Useful or Not: Declarative Self-improving Python

Quick Dive: An honest evaluation of where DSPy excels, what my implementation adds, and how you should (or shouldn't) use it

Aug 13, 2025

I was put to a question: Declarative Self-improving Python - how to use to create optimized prompts and pipelines that can replace our existing ways of doing things.
I started with learning as much as I can about DSPy. It was a lot. But great news - this article is a very concise report - just 2 sections (pros & cons and how-to-use)

CONTEXT

DSPy transforms prompt engineering into systematic optimization. You define success criteria, and DSPy uses automated search to discover the most effective approach. For structured outputs, this means uncovering prompt patterns that consistently produce correct schemas where manual methods fail.

Questions? Ask our AI Avatar to recap!

Ok, so I decided to narrow it down. I posted a question in our company chat asking for examples of situations where more consistent and reliable AI performance would be valuable. I got a response:

A concrete example: generating machine-readable JSON. Different models often produce inconsistent outputs, which make automated parsing and downstream use harder.

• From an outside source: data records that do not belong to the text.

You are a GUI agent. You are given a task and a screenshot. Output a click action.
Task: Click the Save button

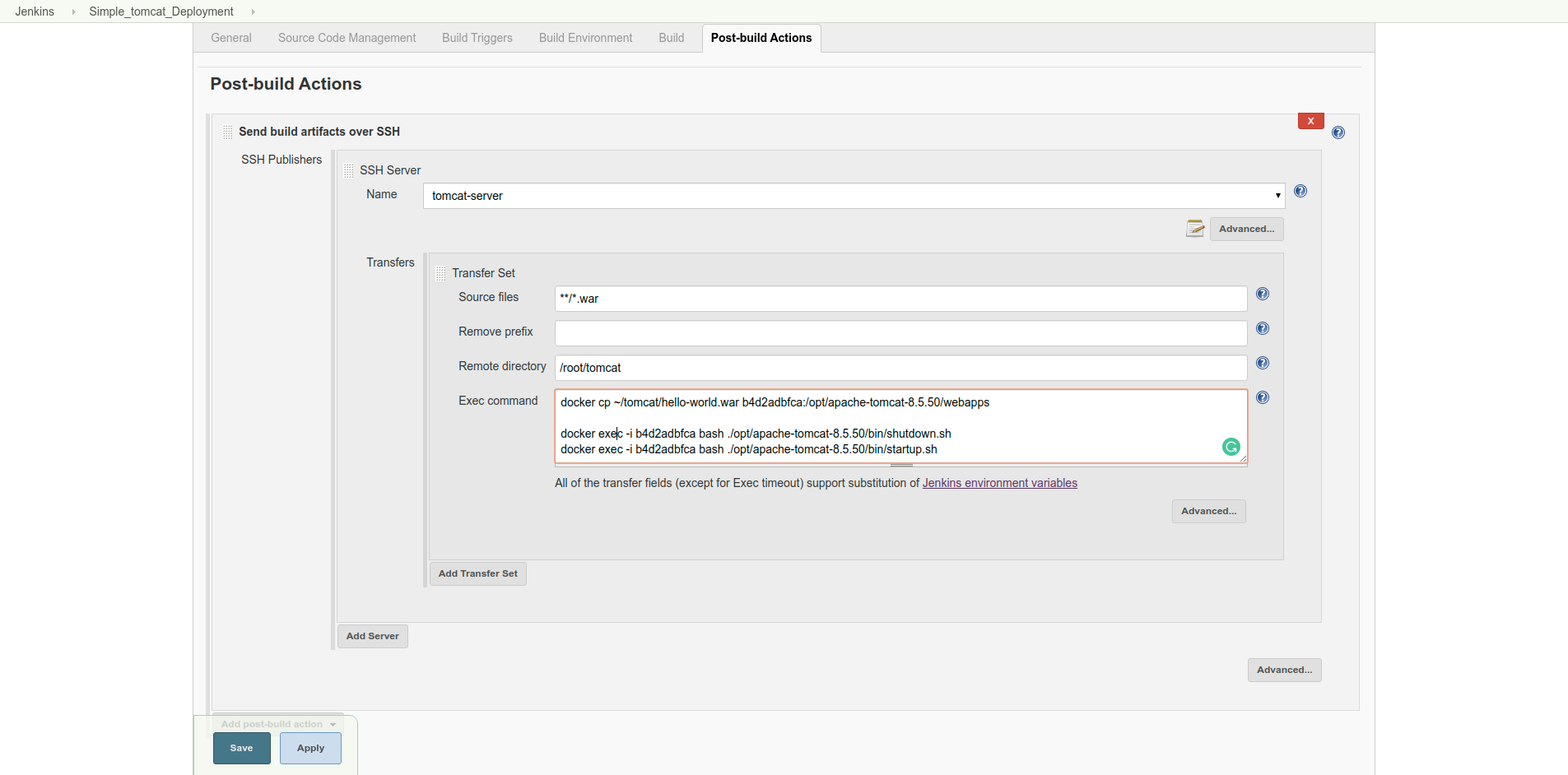click(241, 749)
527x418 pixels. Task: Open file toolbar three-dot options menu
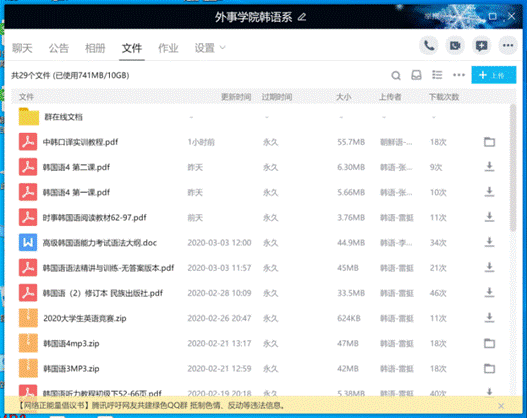tap(459, 75)
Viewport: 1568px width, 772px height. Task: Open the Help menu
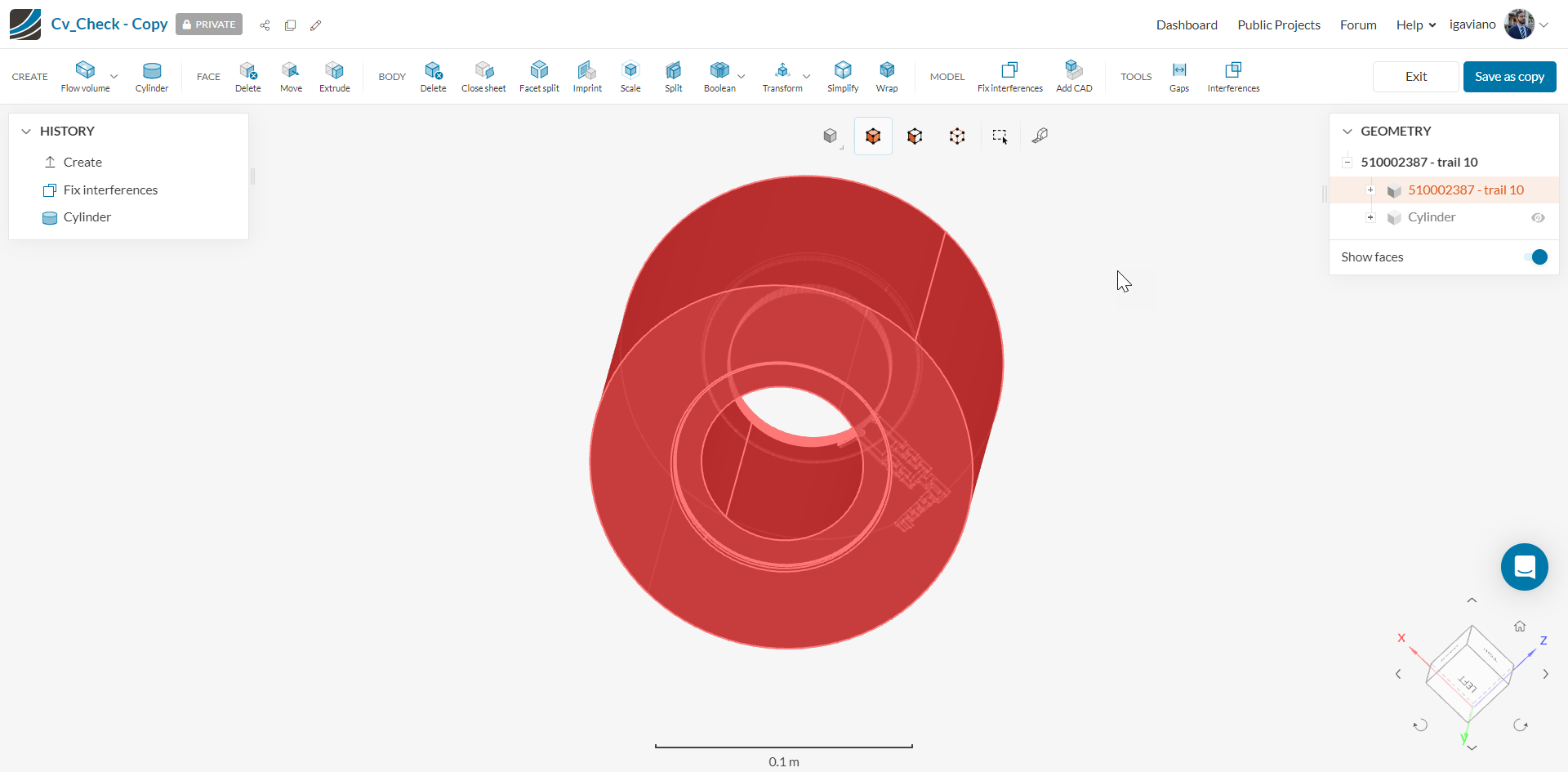1414,25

So can DSPy could solve this problem? Spoiler - yes it could.

Benefits and Drawbacks

DSPy generally outperforms traditional prompt engineering when extracting structured data. Manual GPT-4 prompting delivers about 70–75% accuracy, rising to 85–90% schema compliance with retries and validation. DSPy’s basic setup lifts accuracy to 75–80%, and when paired with optimizers like BootstrapFewShot or MIPROv2, it reaches 80–85% accuracy with schema compliance consistently above 90%. The GEPA optimizer matches MIPROv2 but adds additional complexity.

Beyond accuracy, DSPy’s built-in validation, automatic retries, and Pydantic integration reduce debugging time and help ensure long-term reliability. It can detect subtle patterns that human-crafted prompts might miss and works well across different models. However, these benefits come with trade-offs. Setup typically takes 15–30 minutes, optimization 5–15 minutes.

DSPy excels when consistent, high-compliance structured extraction is required across varied inputs. For simple, one-off tasks, however, the extra cost and setup time make manual prompting a more practical choice.

How to Use DSPy Effectively

Start small. Test on a subset of your problem first. Don't commit fully until you've validated the approach works for your data. The dramatic improvement I saw - from 70% to 89.5% accuracy - came from DSPy exploring combinations I never would have tried manually.

Invest in quality examples. You need 20+ high-quality examples minimum. Bad examples lead to bad optimization. Spend the 2-3 hours to create them properly - this is the foundation DSPy builds on.

Understand the optimization process. DSPy doesn't guess randomly - it methodically learns from each attempt. What surprised me most was the transferability: optimizations that worked for one data format often improved others. But there's a ceiling - ambiguous data still fails no matter how much you optimize.

Practical implementation tips:

Plan for multiple optimization rounds - first attempts rarely perfect
Expect total time investment of 1-2 days (understanding DSPy: 1 day, setup: 2-4 hours, creating examples: 2-3 hours, optimization: 30-60 minutes per run)
Monitor what DSPy actually does - it's systematic optimization, not magic

Find my code here

Managing expectations: DSPy cannot fix ambiguous requirements, turn weak models into strong ones, or work without good examples. It's a tool for systematic improvement, not a silver bullet.

Production considerations: While Praveen's evaluation showed RL frameworks aren't production-ready, DSPy is already deployed at companies like Databricks and Moody's. It's mature enough for real use, but remember: the value comes from long-term reliability, not quick wins.

Reinforcement Learning For Agents - Part II

Praveen Koka

Aug 11

Read full story

My verdict after extensive testing: For structured outputs requiring guaranteed schemas, DSPy delivers. The 100% schema compliance alone justified the investment. But success depends on your willingness to invest upfront time and your specific data requirements.

If you can spend 1-2 days and need guaranteed structure, DSPy will transform your reliability.

If you need speed or simplicity, look elsewhere. The systematic optimization finds solutions manual prompting never will - but only if you're solving a problem that needs that level of rigor.

This conclusion is based on extensive testing with real-world data. Your results will depend on your specific use case and data quality.